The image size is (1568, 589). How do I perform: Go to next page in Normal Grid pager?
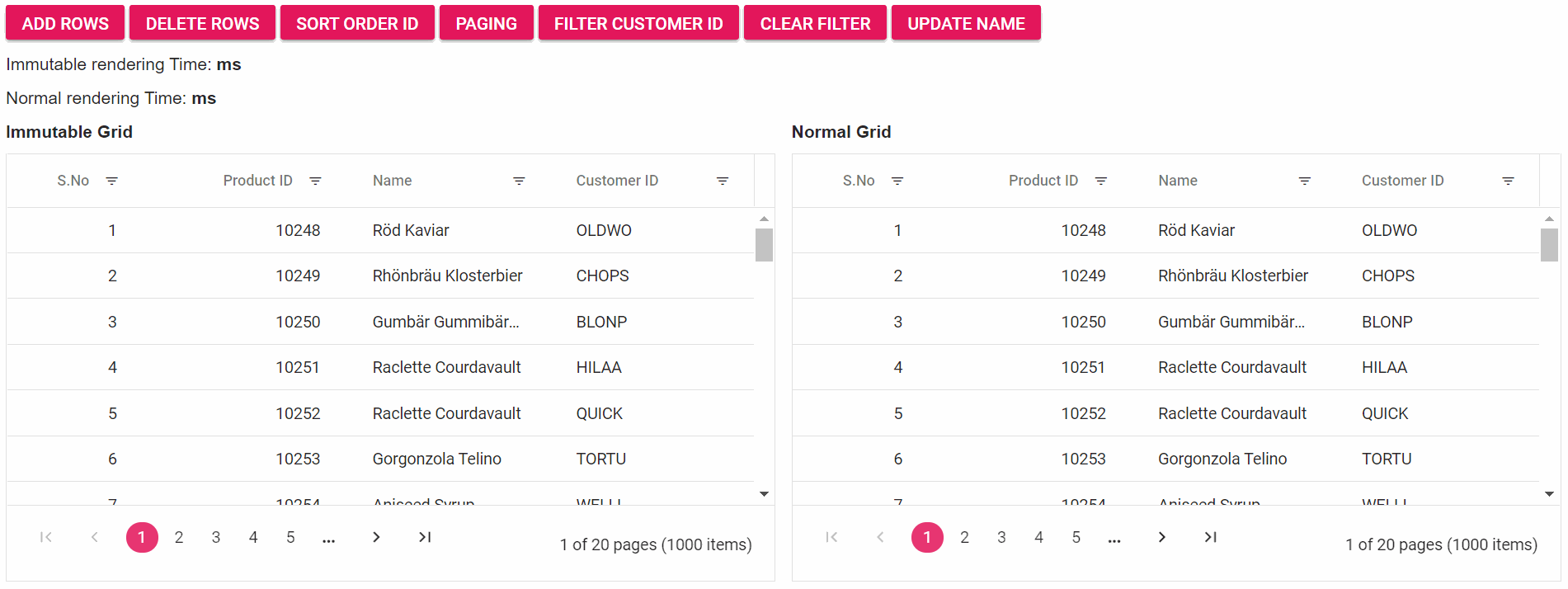pos(1161,537)
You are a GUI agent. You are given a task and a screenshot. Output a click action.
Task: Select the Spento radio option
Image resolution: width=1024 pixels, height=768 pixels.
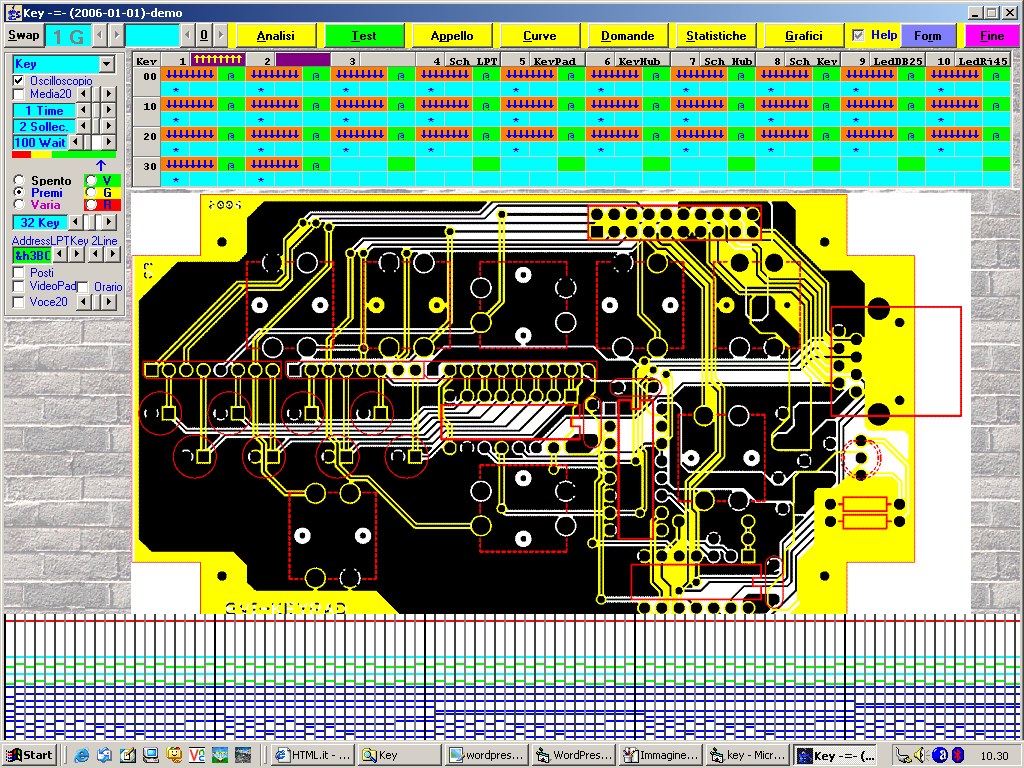[19, 181]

Your task — Where the line containing "You are a GUI" appears in the data above, begin there and output every line through the last, exactly and without pictures.

Expected answer —
You are a GUI agent. You are given a task and a screenshot. Output a click action.
Task: Select the Spento radio option
Image resolution: width=1024 pixels, height=768 pixels.
[19, 181]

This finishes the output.